PCollection<MyClass> C = Set.difference(A, B);
Here both A and B are PCollection<MyClass> type.
MyClass is defined as follows:
public class MyClass implements java.io.Serializable, Cloneable{
private String a;
private String b;
private int c;
private Map<String, Double> d;
private int e;
public MyClass(){
this(null, null, 0, new HashMap<String, Double>());
}
public MyClass(String labelID, String sampleID, Integer pos_neg_ind, HashMap<String, Double> feat_val_pair){
......
}
public MyClass(String input){
.....
}
.....
}
From running the set difference, I got the following error. Was that because of MyClass including a Map member d? If so, is there another way to generate the set diff by having these inputs?
Thanks!
Lucy
java.lang.Exception: org.apache.hadoop.mapreduce.task.reduce.Shuffle$ShuffleError: Error while doing final merge
at org.apache.hadoop.mapred.LocalJobRunner$Job.runTasks(LocalJobRunner.java:462)
at org.apache.hadoop.mapred.LocalJobRunner$Job.run(LocalJobRunner.java:529)
Caused by: org.apache.hadoop.mapreduce.task.reduce.Shuffle$ShuffleError: Error while doing final merge
at org.apache.hadoop.mapreduce.task.reduce.Shuffle.run(Shuffle.java:160)
at org.apache.hadoop.mapred.ReduceTask.run(ReduceTask.java:376)
at org.apache.hadoop.mapred.LocalJobRunner$Job$ReduceTaskRunnable.run(LocalJobRunner.java:319)
at java.util.concurrent.Executors$RunnableAdapter.call(Executors.java:471)
at java.util.concurrent.FutureTask.run(FutureTask.java:262)
at java.util.concurrent.ThreadPoolExecutor.runWorker(ThreadPoolExecutor.java:1145)
at java.util.concurrent.ThreadPoolExecutor$Worker.run(ThreadPoolExecutor.java:615)
at java.lang.Thread.run(Thread.java:744)

Recorded data
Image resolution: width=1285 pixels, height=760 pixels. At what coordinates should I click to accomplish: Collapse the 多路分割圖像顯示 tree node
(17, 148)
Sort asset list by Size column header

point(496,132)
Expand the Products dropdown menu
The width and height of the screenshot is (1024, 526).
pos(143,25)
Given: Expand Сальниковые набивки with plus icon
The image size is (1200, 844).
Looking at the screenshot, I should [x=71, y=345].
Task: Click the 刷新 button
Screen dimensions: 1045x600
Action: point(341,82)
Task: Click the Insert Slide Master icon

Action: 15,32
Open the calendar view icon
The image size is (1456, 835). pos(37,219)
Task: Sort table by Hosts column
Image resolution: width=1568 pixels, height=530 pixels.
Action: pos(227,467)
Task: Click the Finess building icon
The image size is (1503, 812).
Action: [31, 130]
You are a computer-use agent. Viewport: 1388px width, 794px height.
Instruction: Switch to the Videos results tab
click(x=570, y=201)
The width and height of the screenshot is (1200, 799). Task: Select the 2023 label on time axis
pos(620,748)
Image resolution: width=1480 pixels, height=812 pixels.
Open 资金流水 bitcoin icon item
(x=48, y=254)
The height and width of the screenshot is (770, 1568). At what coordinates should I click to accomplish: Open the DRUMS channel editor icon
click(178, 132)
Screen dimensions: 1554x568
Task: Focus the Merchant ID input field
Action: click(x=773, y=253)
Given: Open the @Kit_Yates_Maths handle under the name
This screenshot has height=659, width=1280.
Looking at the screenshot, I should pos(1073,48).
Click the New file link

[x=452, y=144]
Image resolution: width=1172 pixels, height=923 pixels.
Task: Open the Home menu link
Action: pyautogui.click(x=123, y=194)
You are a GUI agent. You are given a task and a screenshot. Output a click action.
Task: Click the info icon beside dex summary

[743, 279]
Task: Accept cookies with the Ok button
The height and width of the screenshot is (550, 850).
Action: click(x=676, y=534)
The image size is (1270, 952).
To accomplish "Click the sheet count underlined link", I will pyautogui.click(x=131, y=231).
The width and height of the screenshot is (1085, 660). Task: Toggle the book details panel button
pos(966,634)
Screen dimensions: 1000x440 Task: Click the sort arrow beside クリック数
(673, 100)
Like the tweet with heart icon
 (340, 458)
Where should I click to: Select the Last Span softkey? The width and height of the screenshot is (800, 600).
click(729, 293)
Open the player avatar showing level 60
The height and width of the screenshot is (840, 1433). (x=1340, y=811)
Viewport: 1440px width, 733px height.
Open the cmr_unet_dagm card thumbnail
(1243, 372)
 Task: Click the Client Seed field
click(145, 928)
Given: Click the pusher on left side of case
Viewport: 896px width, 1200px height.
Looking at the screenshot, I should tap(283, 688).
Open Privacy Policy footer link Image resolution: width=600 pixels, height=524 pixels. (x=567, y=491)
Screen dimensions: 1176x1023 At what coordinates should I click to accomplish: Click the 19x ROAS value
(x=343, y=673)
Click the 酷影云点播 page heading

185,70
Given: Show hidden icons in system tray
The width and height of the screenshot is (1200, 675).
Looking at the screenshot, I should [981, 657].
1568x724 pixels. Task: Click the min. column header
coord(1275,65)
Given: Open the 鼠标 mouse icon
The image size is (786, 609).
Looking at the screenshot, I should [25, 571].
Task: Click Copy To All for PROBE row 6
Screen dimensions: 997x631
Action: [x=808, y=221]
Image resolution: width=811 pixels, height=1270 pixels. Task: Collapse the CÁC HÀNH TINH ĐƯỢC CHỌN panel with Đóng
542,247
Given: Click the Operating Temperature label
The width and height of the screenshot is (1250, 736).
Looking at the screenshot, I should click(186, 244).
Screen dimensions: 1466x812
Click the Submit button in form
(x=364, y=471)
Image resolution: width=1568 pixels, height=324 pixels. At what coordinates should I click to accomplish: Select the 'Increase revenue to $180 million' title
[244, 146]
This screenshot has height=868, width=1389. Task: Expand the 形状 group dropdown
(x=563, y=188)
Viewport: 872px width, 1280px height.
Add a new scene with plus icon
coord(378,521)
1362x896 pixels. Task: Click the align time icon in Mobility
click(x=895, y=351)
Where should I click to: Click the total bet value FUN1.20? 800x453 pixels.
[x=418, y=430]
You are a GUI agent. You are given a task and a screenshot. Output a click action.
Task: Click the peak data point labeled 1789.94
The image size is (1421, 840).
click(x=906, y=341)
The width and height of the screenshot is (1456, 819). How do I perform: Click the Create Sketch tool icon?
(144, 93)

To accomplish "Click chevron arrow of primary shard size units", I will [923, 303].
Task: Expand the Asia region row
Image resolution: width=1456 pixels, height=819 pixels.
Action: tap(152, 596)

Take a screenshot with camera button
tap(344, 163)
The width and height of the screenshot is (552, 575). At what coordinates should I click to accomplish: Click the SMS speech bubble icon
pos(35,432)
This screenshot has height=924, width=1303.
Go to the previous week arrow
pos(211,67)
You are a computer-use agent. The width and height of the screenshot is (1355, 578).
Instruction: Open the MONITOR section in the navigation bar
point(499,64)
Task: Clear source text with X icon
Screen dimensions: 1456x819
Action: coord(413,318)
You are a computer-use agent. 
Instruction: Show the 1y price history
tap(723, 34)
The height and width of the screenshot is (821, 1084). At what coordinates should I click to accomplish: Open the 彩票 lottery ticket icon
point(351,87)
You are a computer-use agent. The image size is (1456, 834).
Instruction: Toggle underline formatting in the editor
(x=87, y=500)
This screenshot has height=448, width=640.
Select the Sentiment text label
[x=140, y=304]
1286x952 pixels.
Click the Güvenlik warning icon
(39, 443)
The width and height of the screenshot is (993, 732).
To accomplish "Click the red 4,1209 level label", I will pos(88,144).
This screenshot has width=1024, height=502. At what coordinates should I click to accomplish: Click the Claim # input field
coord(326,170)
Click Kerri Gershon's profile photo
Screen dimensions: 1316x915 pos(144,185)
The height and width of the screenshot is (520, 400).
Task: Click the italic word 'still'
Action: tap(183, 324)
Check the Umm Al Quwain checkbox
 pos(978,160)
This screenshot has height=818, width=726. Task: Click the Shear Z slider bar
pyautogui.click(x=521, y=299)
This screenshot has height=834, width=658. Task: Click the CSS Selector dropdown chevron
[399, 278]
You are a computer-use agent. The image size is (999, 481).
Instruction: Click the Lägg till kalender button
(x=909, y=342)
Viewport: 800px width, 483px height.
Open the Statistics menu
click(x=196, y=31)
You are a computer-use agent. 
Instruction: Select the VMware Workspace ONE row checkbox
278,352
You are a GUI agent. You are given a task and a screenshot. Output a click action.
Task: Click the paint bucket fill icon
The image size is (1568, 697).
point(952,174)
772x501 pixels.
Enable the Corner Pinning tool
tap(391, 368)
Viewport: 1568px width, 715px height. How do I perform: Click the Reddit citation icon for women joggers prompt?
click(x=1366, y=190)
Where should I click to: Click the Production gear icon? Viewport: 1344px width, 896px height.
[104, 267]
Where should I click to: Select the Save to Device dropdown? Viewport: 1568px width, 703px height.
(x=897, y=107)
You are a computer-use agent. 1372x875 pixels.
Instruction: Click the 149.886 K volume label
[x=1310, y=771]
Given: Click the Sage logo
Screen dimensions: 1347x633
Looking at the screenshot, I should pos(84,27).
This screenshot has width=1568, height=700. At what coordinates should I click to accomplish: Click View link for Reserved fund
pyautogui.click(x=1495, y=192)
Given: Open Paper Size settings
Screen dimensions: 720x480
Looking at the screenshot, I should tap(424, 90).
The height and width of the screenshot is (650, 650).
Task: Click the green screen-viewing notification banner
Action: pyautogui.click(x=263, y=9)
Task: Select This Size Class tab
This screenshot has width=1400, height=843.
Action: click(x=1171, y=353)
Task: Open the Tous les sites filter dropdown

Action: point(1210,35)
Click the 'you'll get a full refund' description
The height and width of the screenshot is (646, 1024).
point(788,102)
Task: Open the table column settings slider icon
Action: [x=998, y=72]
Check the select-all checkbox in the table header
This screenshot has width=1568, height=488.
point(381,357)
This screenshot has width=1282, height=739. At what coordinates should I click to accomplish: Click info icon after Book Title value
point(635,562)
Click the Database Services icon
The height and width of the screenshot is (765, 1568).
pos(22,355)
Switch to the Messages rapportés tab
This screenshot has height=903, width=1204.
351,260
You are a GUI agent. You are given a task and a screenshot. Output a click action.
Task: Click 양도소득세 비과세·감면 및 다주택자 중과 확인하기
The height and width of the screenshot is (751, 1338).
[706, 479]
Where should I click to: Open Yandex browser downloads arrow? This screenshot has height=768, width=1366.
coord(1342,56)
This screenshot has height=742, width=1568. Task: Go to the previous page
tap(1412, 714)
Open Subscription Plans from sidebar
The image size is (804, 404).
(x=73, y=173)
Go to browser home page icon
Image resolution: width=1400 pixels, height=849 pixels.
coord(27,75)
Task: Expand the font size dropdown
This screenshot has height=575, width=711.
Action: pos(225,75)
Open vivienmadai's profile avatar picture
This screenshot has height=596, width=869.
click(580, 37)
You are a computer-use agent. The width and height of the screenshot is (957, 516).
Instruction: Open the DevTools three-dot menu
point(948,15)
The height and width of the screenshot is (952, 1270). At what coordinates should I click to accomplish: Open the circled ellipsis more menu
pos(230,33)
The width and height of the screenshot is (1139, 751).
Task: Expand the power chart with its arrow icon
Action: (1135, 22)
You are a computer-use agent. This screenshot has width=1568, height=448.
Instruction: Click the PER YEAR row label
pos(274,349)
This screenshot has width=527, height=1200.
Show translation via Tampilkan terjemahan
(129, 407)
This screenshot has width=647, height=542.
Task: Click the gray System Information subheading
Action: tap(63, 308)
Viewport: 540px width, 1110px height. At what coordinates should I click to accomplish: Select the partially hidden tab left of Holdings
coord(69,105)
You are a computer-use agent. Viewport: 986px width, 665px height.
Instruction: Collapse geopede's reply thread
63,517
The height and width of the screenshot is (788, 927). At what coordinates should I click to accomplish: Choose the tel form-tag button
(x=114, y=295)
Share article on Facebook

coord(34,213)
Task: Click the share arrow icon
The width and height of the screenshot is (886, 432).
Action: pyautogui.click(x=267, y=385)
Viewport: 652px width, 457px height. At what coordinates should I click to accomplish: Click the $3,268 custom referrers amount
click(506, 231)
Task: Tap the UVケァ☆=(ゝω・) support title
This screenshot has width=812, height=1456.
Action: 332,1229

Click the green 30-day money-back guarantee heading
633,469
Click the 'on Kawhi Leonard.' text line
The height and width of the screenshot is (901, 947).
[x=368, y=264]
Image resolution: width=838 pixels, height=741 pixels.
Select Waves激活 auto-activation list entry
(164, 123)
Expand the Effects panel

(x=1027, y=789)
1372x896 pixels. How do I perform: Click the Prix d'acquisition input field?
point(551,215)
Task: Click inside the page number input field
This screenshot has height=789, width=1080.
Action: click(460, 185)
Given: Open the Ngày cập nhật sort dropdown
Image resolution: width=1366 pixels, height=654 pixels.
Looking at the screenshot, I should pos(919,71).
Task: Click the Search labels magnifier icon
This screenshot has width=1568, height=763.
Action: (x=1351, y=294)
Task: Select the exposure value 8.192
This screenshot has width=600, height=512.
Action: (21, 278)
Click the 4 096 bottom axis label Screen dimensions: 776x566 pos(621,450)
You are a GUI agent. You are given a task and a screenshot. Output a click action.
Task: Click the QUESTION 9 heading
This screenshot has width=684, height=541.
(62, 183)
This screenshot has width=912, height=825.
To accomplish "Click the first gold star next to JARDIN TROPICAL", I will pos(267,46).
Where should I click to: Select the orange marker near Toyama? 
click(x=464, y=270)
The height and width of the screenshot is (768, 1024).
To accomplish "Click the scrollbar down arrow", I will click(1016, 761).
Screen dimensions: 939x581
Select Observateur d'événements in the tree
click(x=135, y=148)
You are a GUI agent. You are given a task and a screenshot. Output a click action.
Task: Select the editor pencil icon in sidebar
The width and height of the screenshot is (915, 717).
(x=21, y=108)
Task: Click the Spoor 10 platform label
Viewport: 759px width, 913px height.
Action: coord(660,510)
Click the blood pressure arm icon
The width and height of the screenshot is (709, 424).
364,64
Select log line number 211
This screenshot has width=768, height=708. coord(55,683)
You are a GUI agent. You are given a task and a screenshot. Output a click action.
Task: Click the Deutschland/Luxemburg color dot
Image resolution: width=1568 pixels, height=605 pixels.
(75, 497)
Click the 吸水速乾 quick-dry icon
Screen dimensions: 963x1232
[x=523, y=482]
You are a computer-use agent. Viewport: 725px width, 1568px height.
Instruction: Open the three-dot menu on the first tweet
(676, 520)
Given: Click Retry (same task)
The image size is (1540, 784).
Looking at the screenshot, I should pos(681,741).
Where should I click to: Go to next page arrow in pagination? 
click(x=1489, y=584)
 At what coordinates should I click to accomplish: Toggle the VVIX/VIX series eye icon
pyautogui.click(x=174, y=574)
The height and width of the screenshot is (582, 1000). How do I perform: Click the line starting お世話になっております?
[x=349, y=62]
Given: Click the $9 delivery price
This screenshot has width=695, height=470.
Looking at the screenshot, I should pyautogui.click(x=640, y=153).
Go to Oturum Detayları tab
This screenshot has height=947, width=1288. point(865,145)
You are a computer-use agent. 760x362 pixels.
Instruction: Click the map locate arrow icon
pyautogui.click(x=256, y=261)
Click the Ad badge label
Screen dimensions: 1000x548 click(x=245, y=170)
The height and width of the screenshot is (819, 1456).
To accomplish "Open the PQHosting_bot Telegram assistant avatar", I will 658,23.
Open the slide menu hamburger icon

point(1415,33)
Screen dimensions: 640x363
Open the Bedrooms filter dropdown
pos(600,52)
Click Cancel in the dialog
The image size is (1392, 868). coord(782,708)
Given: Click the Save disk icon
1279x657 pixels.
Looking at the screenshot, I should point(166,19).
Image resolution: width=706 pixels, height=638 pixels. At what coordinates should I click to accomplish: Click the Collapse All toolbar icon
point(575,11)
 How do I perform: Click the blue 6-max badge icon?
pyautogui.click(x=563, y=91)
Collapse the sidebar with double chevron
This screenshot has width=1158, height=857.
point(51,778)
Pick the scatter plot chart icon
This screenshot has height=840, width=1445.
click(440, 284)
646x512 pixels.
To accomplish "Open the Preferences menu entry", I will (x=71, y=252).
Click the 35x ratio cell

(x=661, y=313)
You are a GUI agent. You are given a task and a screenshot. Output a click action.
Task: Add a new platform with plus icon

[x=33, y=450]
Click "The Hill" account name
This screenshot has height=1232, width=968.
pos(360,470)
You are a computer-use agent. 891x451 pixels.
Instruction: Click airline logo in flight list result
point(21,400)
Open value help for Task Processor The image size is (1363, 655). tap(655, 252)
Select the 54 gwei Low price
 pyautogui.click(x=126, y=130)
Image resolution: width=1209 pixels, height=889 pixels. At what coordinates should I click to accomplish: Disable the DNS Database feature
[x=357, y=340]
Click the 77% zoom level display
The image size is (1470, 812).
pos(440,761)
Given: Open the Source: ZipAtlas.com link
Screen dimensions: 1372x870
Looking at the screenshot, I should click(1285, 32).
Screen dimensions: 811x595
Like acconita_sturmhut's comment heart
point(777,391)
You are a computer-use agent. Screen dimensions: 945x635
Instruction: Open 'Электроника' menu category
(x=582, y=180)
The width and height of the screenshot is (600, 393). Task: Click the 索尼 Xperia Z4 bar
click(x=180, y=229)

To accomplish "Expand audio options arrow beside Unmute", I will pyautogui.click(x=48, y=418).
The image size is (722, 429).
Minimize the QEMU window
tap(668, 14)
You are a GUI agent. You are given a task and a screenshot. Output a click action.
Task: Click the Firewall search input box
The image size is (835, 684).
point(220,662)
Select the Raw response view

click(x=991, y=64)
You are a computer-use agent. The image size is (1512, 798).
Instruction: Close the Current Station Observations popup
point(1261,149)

Stated goal 1: Pick out each line of the records that contains the string "column".
Stated goal 2: Extend the forum question about the PCollection set-difference error, picking up right after its last line.

Output 1:
Sort asset list by Size column header
Task: Sort table by Hosts column
1568x724 pixels. Task: Click the min. column header
Task: Open the table column settings slider icon

Output 2:
Caused by: org.apache.avro.AvroRuntimeException: Can't compare maps!
at org.apache.avro.io.BinaryData.compare(BinaryData.java:134)
at org.apache.avro.io.BinaryData.compare(BinaryData.java:139)
at org.apache.avro.io.BinaryData.compare(BinaryData.java:92)
at org.apache.avro.io.BinaryData.compare(BinaryData.java:72)
at org.apache.avro.mapred.AvroKeyComparator.compare(AvroKeyComparator.java:43)
at org.apache.hadoop.mapred.Merger$MergeQueue.lessThan(Merger.java:578)
at org.apache.hadoop.util.PriorityQueue.downHeap(PriorityQueue.java:144)
at org.apache.hadoop.util.PriorityQueue.adjustTop(PriorityQueue.java:108)
at org.apache.hadoop.mapred.Merger$MergeQueue.adjustPriorityQueue(Merger.java:524)
at org.apache.hadoop.mapred.Merger$MergeQueue.next(Merger.java:539)
at org.apache.hadoop.mapred.Merger.writeFile(Merger.java:209)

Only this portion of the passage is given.